The driver of the ambulance arrived at 7 pm, we were at Koshy's clinic in fifteen minutes, and with the oxygen mask on, my mother was rushed to the ICU. My sister and I waited downstairs. Then at 8 pm, they invited my sister and me to say goodbye. They had laid her out like Da Vinci's perfect human. Those bones which had become crooked with age and arthritis were now straight, her beautiful face in the oxygen mask, her chest expanded and contracted with every breath, her eyes open. We had hoped that she would die at home peacefully, but the last rattling breath went on and on, and I knew I wouldn't be able to handle it, witnessing this last bloody hour, as the lungs began to collapse and fluid began to pour out of her body. My mother knew what was happening to her, and she was aware that my sister's and my adoration was sufficient to tide her across to the next stage, called the afterlife. She had planned it all, to the last detail, including the metabolic synchronisation, which had got me to Bangalore in a second class sleeper coach from Kerala five days before I was due to arrive. She had left a kashava sari, with incredible motifs of flowers woven in gold ( I have never seen a kashava so beautiful) and two lengths of separate gold bordered cloth) in her cupboard and these we gave to the Superintendant who promised to drape her in them for her funeral.
So we said goodbye to her on the 15th evening at 8 pm. It was Pongal the harvest festival, she was always a person who we associated with nature. Everything about her communicated a rurality, a vibrance, a great sense of order. When she was dying, those three days that I kept her company, she always had the clock with her. My sister says that the clock, the torch, the white handkerchief were her constant companions. When on the 14th night, I went to check on her at 2 pm, she had the light on, and the clock held close upto her eyes. The clock (Demeter and Chronos) meant everything to her. It was as if the Real lay in Time as measured. How much longer?
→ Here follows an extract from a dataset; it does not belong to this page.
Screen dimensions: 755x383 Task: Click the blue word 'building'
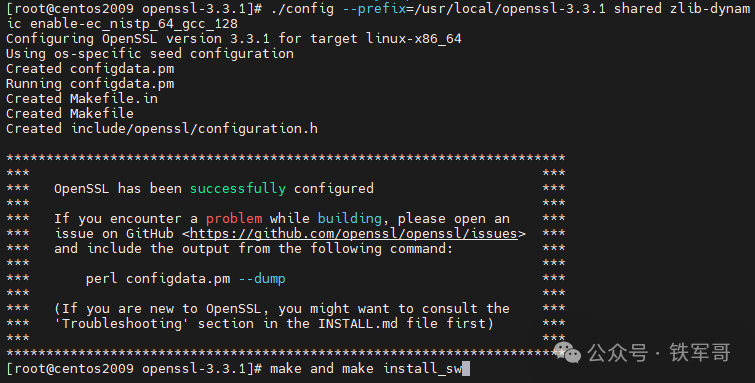(350, 219)
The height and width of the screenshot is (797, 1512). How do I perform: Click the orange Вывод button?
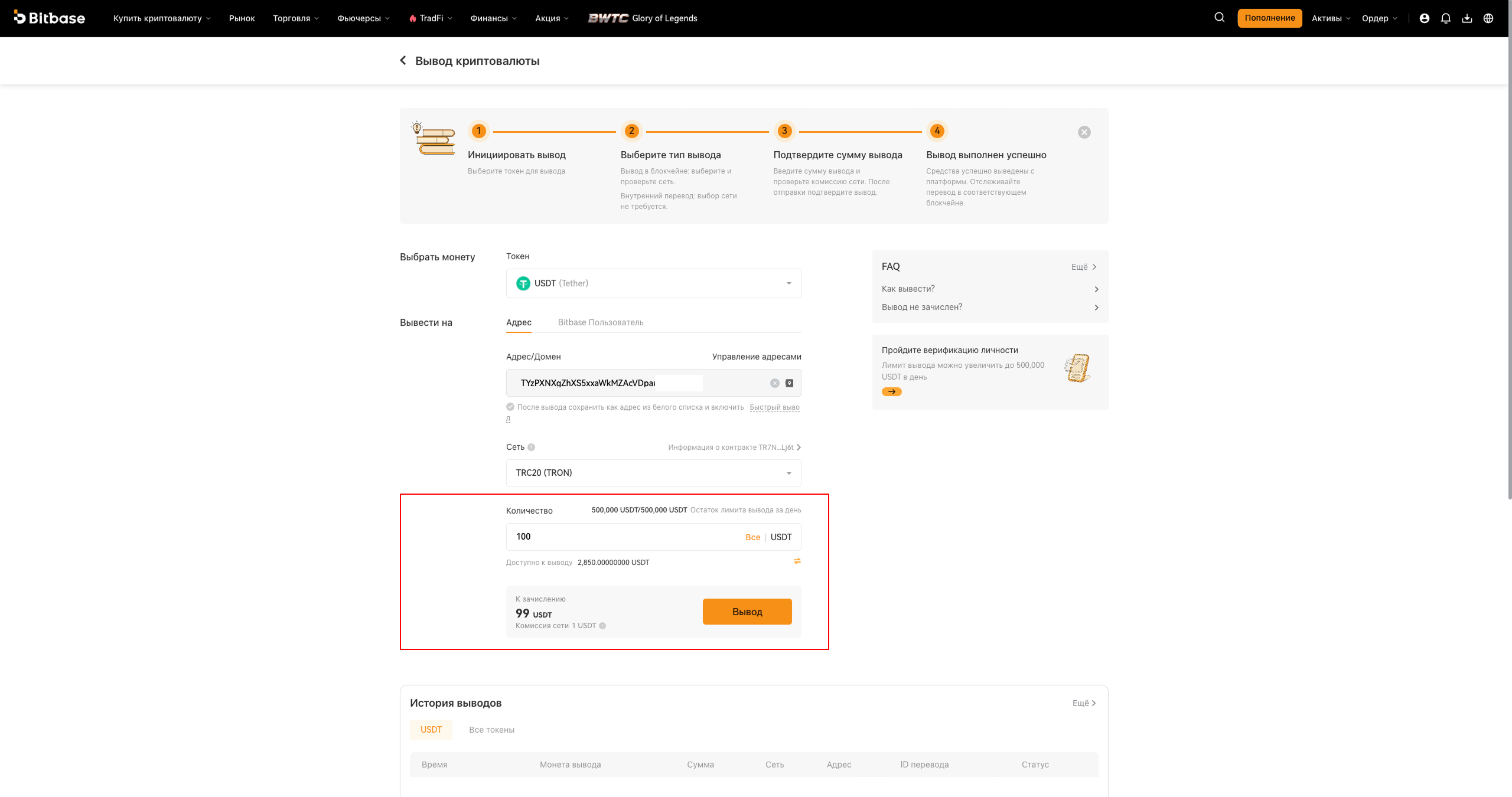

She needed to know the time of her death, and yes, she needed to go to hospital, to die in comfort to hear the nurses running about, a doctor who understand that metabolism was a measurable thing, to be able to give the final verdict. It was as if that chronometric world gave to her the sense that she was human and rational at the same time. Ofcourse the priest had given her final benediction the previous week, and my father's clan members with a newly married couple had sung prayers and hymns, so the last days of her life were completely clear of fear or anxiety.
At the hospital, she continually breathed in steady energetic lung pulling gasps till she died at 10.45. The hospital called us at 11 pm. I felt only gratitude that her suffering had ended. When I told her nephew in Kerala that she had suffered four hours, he said gently, "Four hours is nothing when it comes to suffering." My cousin had served his bedridden wife for twenty five years without a moment's regret.
When we reached home, after leaving her in the ICU at 8 pm, my brother in law was aghast when he saw we came without her. He wept for all of us, on behalf of all of us, since he had kept guard over her for three and a half year, both of them reading books from the same circulating library, and eating their meals together. For him it was the loss of a serene and constant presence in the house. Chippy the dog, wept and didn't eat for two days. After the funeral, which happened a day later, since my father's brother was insistent that he wished to be present with the other clan members in Bangalore, my sister went back to work and I went to Ramanasram for three days to recover.